Catalytic conversion of solar energy into energy vectors is prospected to play a key role in the decarbonization of future societies. The process consists in the use of an intermittent renewable energy source to catalytically synthetize added-value molecules, which can later be used as fuels. Thus, rendering the stored renewable energy available on all occasion and available on demand. The large availability and high gravimetric energy density of hydrogen make it a promising molecule to be used as a chemical storage of renewable energy. Indeed, hydrogen can be obtained as the product of the Hydrogen Evolution Reaction (HER), taking place at the cathode of a water splitting electrochemical cell. Hydrogen production is not the only energy-relevant electrochemical cathodic process that can be exploited in the optic of carbon emissions: CO₂ can also be reduced into e-fuels or added value chemicals through a series of cathodic reactions (CO2RR). At the present technological state, the main bottleneck that hinders a faster electrochemical production of some of the mentioned energy vectors is the slow kinetics of the Oxygen Evolution Reaction (OER). This reaction takes place on the anode of an electrochemical cell and provides the electrons required by HER or CO2RR.
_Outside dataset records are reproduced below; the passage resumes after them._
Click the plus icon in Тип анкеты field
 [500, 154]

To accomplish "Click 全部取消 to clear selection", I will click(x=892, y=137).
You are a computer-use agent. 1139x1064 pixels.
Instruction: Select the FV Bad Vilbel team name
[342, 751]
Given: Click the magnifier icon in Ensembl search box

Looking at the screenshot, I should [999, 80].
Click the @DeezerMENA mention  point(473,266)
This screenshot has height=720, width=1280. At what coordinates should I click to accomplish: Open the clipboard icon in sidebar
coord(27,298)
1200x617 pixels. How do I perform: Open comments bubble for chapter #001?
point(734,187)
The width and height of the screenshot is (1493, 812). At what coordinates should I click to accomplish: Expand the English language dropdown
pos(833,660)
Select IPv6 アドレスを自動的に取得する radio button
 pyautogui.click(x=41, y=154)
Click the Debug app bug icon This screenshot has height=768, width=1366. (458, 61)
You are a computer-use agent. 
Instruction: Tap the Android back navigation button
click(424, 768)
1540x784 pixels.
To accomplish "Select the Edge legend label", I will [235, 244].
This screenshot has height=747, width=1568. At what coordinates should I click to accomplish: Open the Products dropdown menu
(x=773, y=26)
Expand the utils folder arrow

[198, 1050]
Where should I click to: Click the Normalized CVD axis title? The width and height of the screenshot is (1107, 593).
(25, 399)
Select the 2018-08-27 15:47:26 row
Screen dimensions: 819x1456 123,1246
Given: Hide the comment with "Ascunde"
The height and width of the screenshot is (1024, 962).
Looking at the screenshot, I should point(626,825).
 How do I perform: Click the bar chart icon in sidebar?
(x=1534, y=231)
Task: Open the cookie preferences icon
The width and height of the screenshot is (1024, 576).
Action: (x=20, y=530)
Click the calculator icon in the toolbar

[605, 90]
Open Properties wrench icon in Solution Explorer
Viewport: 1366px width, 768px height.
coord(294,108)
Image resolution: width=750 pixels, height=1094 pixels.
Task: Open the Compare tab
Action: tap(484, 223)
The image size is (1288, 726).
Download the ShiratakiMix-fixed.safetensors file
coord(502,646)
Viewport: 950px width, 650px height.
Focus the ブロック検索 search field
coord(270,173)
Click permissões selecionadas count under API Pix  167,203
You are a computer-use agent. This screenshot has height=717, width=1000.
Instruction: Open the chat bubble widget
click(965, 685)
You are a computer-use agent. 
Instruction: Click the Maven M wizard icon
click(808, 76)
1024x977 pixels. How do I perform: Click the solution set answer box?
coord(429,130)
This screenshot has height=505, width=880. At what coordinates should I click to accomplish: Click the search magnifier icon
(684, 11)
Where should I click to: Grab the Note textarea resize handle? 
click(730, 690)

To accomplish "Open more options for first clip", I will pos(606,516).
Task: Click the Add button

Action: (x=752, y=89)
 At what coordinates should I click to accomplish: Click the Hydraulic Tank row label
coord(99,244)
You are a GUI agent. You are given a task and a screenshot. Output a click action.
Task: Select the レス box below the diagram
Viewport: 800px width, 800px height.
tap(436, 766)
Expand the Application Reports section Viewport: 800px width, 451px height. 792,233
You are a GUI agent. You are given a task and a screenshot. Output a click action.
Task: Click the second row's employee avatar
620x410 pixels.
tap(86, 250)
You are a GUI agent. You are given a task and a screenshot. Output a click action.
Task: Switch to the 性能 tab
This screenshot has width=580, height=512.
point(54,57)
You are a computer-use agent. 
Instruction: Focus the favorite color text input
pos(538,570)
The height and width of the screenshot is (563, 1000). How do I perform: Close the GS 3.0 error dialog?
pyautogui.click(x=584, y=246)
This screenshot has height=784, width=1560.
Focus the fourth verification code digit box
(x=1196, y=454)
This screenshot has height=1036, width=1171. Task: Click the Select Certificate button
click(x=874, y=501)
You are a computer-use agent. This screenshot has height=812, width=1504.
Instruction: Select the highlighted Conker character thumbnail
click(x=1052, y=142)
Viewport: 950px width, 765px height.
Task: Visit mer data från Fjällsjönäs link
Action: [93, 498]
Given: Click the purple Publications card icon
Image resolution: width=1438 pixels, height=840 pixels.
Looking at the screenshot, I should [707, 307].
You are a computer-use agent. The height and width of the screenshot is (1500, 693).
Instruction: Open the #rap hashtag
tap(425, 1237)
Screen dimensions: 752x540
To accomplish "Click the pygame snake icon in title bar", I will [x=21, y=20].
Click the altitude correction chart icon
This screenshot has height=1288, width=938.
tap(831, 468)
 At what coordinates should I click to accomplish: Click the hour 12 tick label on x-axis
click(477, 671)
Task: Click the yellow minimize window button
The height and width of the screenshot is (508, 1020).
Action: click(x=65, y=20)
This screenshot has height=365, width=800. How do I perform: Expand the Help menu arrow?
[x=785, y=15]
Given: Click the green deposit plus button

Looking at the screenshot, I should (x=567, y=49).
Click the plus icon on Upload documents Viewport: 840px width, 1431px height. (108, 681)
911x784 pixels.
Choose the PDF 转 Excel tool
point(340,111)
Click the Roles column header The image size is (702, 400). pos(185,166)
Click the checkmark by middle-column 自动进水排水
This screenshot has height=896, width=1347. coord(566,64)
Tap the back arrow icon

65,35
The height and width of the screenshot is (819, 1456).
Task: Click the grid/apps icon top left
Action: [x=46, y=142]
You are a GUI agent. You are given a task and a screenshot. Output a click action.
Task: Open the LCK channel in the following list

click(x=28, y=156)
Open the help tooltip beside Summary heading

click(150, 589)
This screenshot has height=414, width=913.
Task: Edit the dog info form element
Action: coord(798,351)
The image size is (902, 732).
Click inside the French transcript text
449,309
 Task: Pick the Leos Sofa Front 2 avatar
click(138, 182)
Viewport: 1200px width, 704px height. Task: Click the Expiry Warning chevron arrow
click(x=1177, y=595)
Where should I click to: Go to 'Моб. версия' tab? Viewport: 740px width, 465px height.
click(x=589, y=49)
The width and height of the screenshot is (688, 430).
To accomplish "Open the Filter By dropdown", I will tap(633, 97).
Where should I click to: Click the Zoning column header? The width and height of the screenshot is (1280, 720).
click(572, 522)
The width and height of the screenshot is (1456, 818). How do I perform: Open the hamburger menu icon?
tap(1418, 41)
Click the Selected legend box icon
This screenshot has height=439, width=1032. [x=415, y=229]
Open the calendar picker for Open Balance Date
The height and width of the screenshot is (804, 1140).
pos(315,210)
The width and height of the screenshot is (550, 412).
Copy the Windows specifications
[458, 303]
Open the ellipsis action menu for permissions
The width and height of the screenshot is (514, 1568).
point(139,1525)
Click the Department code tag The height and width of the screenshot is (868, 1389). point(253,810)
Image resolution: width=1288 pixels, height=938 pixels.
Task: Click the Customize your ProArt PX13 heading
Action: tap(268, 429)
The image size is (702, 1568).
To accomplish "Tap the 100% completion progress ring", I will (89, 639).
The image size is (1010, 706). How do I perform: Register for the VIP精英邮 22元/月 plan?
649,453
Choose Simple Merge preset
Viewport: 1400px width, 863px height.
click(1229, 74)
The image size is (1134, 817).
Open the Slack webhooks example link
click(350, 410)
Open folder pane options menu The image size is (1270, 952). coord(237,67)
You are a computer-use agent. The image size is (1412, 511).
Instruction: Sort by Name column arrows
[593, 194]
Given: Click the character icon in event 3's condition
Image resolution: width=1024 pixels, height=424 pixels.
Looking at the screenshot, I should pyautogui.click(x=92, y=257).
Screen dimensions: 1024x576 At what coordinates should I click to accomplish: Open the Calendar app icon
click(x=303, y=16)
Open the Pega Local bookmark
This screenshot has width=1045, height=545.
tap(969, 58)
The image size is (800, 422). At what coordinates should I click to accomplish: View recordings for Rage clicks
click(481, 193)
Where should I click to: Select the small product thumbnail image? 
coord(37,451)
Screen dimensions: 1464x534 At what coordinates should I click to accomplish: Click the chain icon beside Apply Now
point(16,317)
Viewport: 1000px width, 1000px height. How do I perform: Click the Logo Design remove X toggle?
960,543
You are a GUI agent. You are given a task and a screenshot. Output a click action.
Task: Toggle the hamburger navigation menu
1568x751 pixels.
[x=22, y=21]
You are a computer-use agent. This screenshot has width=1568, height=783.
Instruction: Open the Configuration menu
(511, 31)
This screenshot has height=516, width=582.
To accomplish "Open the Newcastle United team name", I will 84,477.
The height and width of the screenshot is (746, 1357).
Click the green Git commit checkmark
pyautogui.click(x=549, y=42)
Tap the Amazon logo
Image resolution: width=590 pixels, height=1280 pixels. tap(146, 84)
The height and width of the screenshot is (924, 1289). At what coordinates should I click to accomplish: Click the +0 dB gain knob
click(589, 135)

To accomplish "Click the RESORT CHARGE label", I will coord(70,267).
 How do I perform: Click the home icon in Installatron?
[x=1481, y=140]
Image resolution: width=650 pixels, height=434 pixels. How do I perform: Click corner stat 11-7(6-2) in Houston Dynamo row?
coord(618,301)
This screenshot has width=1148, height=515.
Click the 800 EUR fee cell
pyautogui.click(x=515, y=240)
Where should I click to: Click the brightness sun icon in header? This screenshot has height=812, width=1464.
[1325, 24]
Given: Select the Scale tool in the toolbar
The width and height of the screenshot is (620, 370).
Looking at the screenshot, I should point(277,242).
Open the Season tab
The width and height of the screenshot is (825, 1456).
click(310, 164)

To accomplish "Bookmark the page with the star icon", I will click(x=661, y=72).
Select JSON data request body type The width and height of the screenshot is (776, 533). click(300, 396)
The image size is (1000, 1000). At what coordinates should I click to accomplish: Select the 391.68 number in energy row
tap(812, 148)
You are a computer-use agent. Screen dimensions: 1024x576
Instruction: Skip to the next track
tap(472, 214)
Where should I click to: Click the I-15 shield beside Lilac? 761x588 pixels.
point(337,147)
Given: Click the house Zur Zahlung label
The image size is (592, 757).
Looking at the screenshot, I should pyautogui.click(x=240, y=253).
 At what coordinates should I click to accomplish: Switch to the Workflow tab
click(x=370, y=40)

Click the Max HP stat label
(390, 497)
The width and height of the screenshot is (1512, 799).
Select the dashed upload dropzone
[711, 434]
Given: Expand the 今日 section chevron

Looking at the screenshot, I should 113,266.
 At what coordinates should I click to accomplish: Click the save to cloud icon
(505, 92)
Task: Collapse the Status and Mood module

Ni and Ni-functionalized materials have been showing good results as catalysts for OER [1,2], acting to increase the kinetics of the anodic processes. The Ni nanostructures presented in this work are produced via the organometallic approach [3]. This synthetic method consists in the decomposition of an organometallic precursor of the metal under mild reducing conditions and in the presence of a stabilizing agent (i.e., a ligand). This synthetic approach allows great control on the surface properties of the final product as well as facilitating the functionalization and the characterization of the produced catalyst (since it avoids the presence of possible contaminants). This communication will center on the synthesis, characterization, and testing of a family of nanostructured Ni catalysts for OER. The advantages provided by the unique synthetic method, yielding fast and durable systems, will be related to the catalyst morphology and surface-functionalization [4]. Moreover, some of the reported structures are expected to act as catalysts also for CO2RR [5]. If proved, this might open the way to the use of just a single catalyst in both compartments of an electrochemical cell for e-fuels production.